Work instructions: Exactly the lines from the one holding "Monthly Postcard Service (NEW!) (145, 1887)" through the final line of the data are wanted, copied as written.

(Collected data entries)
=== Begin Enclosure ===

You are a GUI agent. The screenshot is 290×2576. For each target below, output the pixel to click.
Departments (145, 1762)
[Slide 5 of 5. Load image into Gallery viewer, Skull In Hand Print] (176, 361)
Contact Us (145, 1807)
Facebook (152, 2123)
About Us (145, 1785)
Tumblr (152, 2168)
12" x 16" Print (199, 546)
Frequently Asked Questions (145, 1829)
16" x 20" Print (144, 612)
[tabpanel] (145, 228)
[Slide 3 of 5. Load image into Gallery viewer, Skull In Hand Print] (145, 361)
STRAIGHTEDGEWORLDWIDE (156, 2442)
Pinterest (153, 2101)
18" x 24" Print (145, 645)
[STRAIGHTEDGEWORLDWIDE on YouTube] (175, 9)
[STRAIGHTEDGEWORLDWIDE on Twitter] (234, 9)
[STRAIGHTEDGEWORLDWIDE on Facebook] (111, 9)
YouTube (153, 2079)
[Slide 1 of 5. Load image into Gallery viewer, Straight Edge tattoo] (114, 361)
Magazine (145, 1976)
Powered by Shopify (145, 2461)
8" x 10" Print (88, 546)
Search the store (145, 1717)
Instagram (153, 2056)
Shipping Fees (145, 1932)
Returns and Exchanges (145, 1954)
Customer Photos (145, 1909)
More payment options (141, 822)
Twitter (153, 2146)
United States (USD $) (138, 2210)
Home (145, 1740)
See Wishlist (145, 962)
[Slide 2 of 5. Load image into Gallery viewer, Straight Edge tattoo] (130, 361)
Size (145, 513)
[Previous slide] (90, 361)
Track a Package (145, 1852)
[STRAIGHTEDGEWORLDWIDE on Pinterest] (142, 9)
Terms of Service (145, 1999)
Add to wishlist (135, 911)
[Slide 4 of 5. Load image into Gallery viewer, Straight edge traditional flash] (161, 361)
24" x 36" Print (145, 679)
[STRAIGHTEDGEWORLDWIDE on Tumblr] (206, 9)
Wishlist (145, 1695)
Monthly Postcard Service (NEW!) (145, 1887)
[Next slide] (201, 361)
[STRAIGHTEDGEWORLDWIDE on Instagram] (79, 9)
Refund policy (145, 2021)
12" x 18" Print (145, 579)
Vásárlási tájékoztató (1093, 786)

=== End Enclosure ===

Answer section:
Monthly Postcard Service (NEW!) (145, 1887)
[Next slide] (201, 361)
[STRAIGHTEDGEWORLDWIDE on Instagram] (79, 9)
Refund policy (145, 2021)
12" x 18" Print (145, 579)
Vásárlási tájékoztató (1093, 786)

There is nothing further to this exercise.